Advanced Computer Architecture Supervision 3
Recommended reading
Computer Architecture: A Quantitative Approach (5th edition) by Hennessy and Patterson:
- Chapter 2: Memory Hierarchy Design
- Appendix G: Vector Processors in More Depth
(Previous editions are also fine but may have different chapter names/numbers.)
Exercises
- Briefly describe the differences between coarse-grained, fine-grained and simultaneous multithreading.
- Describe one technique for reducing the thread switch penalty in a coarse-grained multithreaded processor.
- What are the advantages of exploiting Thread-Level Parallelism (TLP) in addition to Instruction-Level Parallelism (ILP)?

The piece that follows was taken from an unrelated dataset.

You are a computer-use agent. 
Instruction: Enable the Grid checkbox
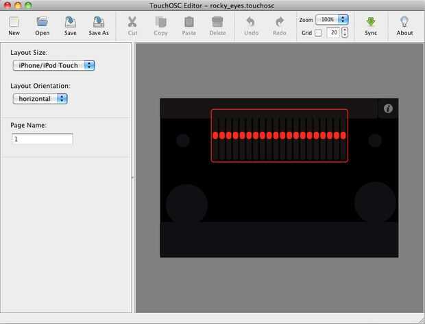(318, 33)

- 2020 Paper 9 Question 4, parts b) and c) only
- 2014 Paper 7 Question 5, all except part d)
- 2008 Paper 7 Question 5
- A naive programmer writes the following code for performing the matrix multiply-add function C=AB+C on square matrices:
for (i=0; i<N; ++i) { for (j=0; j<N; ++j) { for (k=0; k<N; ++k) { C[k][i] = C[k][i] + ( A[k][j] * B[j][i] ); } } }
(Where X[v][u] refers to the element in row v, column u. Arrays are stored in memory row by row, i.e. X[0][0], X[0][1], X[0][2], ...X[0][N], X[1][0], ... etc.)- When used to multiply very large matrices, performance of the programmer’s algorithm is very poor. Explain what is happening.
- The algorithm can be improved simply by changing the order of the loops. Demonstrate how and why.
- Why can vector processors be particularly energy efficient when executing some types of program? In which situations might a vector processor perform worse than a simple pipelined processor?